In qualità di Consigliere Comunale del gruppo di Minoranza “Bisacquino Città aperta”, comunico, nell’unica sede deputata a recepire tale istanza, la mia scelta di non aderire più al gruppo di appartenenza e di assumere la posizione dí INDIPENDENTE in seno al Consiglio Comunale, dove continuerò a svolgere il mio mandato con coerenza e impegno, linearità e trasparenza, portando nel cuore e nella mente sempre tutti i cittadini del mio comune, non solo i miei elettori.
Riguardo agli atti che il Consiglio Comunale sarà chiamato a votare, in qualità di consigliere INDIPENDENTE, esprimerò di volta in volta il mio giudizio, votando secondo libera coscienza e nell’interesse generale della comunità bisacquinese, volendo contribuire con il mio impegno politico alla crescita, allo sviluppo e al miglioramento della qualità della vita della nostra comunità. Tale decisione, frutto di una riflessione lenta ma inevitabile, non scaturisce da una strategia politica ma da un’attenta analisi della mia posizione politica e umana all’interno del gruppo consiliare “Bisacquino Città aperta”, al quale va il mio più sincero ringraziamento per aver condiviso fino ad oggi questo percorso consiliare. Tuttavia, con il passare del tempo, il mio sentire politico, le mie convinzioni e il mio modus operandi, hanno stentato a riconoscersi con le idee e le azioni proposte dal gruppo di appartenenza, le quali sfociavano spesso in una visione della politica comunale che rispetto ma che non condivido, oltre che in un agire non confacente al mio modo di essere e al mio stile, nonché alle mie aspettative.

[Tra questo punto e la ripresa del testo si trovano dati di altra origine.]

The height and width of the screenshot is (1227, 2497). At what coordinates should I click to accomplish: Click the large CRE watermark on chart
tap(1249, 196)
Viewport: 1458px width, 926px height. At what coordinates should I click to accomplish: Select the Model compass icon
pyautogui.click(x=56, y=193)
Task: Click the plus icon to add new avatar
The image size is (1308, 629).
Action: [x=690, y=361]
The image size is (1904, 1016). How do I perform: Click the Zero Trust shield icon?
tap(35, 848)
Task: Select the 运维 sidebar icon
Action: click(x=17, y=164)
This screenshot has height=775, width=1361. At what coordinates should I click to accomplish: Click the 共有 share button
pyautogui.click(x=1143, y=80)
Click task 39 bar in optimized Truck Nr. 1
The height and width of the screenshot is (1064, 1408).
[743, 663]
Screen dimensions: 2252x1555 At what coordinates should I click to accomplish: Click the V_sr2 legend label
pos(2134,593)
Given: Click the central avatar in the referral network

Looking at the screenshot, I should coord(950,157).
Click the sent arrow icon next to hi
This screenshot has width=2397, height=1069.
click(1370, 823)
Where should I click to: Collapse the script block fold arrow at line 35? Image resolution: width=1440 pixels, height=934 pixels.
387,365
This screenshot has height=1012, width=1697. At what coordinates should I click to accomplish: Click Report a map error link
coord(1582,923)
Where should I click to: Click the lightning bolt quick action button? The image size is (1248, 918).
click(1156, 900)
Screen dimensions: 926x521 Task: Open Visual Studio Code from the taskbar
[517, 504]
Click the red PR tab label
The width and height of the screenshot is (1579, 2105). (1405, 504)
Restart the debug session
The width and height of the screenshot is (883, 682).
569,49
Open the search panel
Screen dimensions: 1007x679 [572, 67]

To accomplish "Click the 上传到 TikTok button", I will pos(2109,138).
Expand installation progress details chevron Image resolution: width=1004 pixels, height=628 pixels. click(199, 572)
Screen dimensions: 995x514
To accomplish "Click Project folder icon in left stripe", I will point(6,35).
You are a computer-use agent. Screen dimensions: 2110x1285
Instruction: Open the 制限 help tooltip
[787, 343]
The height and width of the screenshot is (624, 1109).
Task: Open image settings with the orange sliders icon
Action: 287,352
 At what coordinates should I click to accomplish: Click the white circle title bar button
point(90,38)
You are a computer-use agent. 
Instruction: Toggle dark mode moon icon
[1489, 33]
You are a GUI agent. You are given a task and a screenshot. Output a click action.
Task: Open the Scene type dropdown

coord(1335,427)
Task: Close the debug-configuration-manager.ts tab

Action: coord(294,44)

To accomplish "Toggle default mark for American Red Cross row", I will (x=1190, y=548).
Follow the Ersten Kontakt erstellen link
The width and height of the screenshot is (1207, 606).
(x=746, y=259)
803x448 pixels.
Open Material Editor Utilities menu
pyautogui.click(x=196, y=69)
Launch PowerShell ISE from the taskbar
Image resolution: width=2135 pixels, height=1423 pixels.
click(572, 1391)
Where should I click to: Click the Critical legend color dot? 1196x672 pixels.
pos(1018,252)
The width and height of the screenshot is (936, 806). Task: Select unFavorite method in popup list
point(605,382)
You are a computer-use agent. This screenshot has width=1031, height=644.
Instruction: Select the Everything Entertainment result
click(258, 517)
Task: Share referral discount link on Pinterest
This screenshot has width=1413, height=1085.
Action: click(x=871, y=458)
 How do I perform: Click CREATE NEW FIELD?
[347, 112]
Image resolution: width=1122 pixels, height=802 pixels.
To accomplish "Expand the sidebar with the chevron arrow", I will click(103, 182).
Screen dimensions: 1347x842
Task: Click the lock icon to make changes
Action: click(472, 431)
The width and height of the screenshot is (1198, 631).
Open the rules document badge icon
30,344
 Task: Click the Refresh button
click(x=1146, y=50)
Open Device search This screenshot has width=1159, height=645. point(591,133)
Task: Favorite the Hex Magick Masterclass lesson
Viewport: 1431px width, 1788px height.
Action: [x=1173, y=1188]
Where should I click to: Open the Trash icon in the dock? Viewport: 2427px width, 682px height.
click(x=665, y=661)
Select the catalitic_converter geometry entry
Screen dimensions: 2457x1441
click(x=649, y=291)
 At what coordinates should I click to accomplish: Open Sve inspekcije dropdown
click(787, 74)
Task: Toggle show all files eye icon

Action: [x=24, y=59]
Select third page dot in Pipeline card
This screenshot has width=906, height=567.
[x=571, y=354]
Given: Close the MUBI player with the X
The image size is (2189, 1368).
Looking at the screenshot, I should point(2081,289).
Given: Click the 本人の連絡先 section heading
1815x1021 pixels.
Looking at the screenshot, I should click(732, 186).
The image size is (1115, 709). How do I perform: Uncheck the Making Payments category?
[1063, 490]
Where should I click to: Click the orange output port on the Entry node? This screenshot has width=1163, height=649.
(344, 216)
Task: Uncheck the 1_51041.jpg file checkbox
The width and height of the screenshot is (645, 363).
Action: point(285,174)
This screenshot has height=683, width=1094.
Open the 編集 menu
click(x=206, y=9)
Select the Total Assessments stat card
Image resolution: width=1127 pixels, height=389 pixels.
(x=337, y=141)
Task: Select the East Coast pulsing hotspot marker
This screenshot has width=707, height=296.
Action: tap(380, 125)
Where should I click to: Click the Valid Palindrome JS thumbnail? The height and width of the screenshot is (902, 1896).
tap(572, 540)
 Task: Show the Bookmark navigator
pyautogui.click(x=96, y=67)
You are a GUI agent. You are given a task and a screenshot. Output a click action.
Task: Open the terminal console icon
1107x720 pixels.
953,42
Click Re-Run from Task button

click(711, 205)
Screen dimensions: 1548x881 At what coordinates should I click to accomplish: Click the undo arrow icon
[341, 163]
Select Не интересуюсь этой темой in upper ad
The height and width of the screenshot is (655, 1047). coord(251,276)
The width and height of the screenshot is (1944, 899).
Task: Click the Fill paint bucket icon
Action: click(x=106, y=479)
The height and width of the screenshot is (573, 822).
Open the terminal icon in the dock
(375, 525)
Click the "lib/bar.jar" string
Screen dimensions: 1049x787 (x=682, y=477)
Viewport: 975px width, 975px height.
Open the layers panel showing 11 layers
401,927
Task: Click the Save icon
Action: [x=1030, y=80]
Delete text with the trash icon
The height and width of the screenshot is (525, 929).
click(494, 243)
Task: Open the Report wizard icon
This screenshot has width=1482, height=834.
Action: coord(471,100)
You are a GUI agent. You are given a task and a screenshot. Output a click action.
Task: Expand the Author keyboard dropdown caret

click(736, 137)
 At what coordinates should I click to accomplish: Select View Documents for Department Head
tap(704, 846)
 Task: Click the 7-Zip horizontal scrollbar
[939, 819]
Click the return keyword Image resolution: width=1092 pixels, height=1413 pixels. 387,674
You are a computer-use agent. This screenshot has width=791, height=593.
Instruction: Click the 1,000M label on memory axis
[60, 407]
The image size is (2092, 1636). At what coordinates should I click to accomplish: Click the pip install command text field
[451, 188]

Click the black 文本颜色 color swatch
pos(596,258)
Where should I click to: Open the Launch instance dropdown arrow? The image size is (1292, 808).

lo sono nuova alla politica e ai suoi meccanismi ma la politica nella quale credo, che a me piace fare, quella che ciascun cittadino si aspetta e per la quale sono scesa in campo, da bisacquinese che ha scelto di vivere e investire tempo e denaro in questo territorio, non prevedeva certo “passi indietro” ma forza e determinazione anche nei momenti più difficili.  Ho sempre lavorato in sinergia con tutti e la mia disponibilità è sempre stata massima, ma credo sia doveroso prendere atto di un diverso sentire ed esplicitare la mia nuova collocazione da CONSIGLIERE INDIPENDENTE.
Non temo di non avere alle spalle un partito politico che mi tuteli e mi faccia da scudo, perché credo nella forza delle idee, nella volontà di fare, nell’agire corretto e trasparente, nella collaborazione e nelle sinergie positive e costruttive. Sono una donna, una mamma, un insegnante e un agronomo che ha affrontato tante prove nella vita, ciascuna delle quali mi ha portato a crescere e maturare e mi auguro che questa mia scelta sia condivisa da chi, come me, crede che bisogna agire sempre in prima persona per migliorare la propria condizione in qualsiasi contesto. Pur non avendo mai fatto politica attiva, ho sempre considerato la politica nel suo valore più alto L’ARTE DEL BUON GOVERNO2. . .
Compio questo passo con molto rispetto, senza rancori e spero di ottenere altrettanta deferenza. Io sono e resto disponibile al dialogo politico, la mia nuova posizione non sarà certo di puro ostracismo, ma slegata da qualsiasi vincolo, accoglierò tutte quelle proposte o azioni che reputerò utili ed importanti per il nostro comune e per ciascun cittadino della nostra comunità bisacquinese.
Vorrei che la mia posizione fisicamente baricentrica nel Consiglio comunale, fosse idealmente un punto di equilibrio e di incontro di forze politiche contrapposte e l’occasione per instaurare un dialogo rispettoso e costruttivo nell’interesse di tutti.
Pertanto, nel dichiararmi INDIPENDENTE rinnovo il mio impegno nel delicato mandato consiliare che mi è stato affidato e auguro a me stessa e a tutti i componenti di questo civico consesso un buon e sereno prosieguo di lavoro, avendo come finalità il meglio per la nostra comunità bisacquinese, nel reciproco rispetto dei moli e delle parti.
Ringrazio tutti per l’attenzione, ad majora semper.